Examine the records and identify each line that includes the string "column". Copy those lines.

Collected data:

--- START ---

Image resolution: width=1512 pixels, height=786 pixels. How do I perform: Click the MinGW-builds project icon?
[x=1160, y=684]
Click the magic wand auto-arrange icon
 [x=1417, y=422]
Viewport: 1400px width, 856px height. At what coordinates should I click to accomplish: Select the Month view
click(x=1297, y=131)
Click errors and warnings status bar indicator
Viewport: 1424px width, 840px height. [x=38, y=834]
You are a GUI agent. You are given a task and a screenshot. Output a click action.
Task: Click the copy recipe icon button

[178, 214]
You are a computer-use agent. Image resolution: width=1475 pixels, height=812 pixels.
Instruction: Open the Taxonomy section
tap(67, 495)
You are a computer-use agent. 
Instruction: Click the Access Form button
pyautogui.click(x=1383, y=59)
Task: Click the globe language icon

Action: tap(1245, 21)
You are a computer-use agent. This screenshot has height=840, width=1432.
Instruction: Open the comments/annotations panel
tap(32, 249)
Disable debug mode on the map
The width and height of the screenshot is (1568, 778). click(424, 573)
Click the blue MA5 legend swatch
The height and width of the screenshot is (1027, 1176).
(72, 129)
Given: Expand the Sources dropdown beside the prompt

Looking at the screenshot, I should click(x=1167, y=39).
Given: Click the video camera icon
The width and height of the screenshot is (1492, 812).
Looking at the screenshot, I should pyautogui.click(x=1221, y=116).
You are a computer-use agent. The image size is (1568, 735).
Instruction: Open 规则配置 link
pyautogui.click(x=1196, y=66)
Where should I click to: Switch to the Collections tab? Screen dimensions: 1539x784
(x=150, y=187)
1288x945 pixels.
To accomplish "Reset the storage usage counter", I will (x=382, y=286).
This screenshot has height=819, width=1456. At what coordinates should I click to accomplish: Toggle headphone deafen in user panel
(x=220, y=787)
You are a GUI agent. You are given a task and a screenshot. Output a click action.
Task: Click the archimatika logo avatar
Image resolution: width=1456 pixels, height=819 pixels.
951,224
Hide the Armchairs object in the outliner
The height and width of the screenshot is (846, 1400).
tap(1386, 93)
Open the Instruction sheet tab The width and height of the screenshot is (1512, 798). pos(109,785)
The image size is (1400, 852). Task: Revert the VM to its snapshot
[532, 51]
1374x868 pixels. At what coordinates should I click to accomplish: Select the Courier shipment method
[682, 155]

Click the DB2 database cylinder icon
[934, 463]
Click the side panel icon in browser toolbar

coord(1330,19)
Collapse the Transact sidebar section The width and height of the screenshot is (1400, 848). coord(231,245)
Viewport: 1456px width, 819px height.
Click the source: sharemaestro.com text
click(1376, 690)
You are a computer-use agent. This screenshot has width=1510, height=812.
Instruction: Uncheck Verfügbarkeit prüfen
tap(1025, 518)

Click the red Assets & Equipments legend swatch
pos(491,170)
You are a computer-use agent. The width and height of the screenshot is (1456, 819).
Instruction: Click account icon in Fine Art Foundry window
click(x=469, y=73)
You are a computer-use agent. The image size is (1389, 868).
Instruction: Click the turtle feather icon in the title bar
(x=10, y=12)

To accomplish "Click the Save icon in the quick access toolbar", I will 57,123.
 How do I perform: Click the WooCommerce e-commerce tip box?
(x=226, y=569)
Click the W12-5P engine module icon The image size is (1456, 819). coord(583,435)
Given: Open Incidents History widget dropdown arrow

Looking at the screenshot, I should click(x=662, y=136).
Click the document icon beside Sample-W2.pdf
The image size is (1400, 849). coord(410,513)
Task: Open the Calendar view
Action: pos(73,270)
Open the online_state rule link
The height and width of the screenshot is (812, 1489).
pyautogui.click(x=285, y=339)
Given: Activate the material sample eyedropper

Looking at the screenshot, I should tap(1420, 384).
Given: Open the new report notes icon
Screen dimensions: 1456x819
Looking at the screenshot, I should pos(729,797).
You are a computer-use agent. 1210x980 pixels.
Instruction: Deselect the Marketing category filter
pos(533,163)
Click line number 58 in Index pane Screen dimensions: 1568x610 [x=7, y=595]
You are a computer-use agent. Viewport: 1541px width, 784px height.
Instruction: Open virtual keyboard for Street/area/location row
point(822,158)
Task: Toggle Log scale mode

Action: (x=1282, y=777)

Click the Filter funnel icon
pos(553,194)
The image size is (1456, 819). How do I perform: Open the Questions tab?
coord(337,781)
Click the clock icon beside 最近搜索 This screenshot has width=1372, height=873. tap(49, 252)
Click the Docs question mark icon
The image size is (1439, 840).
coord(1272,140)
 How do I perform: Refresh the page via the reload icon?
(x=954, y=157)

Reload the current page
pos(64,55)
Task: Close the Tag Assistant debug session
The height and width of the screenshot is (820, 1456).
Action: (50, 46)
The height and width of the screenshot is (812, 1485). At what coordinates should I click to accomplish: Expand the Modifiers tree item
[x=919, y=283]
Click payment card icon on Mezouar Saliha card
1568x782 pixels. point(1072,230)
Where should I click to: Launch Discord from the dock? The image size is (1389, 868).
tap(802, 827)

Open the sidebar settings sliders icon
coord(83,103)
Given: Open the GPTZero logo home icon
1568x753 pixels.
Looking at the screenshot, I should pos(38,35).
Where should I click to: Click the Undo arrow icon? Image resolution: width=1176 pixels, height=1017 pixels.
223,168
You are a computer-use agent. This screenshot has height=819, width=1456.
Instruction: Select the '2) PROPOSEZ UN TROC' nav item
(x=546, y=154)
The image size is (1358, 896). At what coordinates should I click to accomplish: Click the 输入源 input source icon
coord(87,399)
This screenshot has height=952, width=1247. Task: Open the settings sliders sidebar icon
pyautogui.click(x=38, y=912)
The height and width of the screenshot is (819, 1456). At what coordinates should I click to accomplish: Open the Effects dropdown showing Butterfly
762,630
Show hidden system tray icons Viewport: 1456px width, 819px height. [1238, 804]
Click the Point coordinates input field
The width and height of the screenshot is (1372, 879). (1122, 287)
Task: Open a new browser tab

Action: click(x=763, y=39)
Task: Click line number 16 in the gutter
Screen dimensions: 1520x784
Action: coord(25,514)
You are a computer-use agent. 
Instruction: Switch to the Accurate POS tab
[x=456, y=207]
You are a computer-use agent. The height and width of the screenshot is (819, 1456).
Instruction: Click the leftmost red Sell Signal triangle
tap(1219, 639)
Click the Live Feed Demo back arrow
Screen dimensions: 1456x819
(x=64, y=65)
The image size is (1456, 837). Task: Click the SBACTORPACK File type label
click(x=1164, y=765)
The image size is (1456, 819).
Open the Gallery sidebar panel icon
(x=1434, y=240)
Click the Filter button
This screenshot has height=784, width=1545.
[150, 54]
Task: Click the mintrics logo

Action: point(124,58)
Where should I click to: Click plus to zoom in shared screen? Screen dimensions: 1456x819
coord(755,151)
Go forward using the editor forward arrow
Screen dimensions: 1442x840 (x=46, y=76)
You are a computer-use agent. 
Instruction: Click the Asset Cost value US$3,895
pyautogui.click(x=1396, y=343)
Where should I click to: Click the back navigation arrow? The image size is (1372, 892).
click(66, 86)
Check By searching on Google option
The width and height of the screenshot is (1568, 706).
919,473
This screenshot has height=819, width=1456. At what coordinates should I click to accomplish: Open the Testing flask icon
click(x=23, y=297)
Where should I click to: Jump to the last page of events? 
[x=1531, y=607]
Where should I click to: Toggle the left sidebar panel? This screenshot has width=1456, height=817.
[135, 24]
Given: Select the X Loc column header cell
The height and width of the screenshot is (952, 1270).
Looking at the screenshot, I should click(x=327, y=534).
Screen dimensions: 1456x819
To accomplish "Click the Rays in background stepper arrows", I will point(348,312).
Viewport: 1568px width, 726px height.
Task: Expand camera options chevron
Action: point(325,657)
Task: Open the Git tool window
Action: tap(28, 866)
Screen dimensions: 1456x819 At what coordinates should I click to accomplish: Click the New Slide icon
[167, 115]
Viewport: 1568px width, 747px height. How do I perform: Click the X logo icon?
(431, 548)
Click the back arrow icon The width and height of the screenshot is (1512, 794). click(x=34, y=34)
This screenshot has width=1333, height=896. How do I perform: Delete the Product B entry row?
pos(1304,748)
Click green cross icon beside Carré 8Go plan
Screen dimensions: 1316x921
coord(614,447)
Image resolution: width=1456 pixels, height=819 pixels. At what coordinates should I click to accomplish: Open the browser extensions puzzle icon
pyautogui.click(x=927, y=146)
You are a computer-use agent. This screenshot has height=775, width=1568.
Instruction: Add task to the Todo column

--- END ---

> Exercise answer:
Given: Select the X Loc column header cell
Instruction: Add task to the Todo column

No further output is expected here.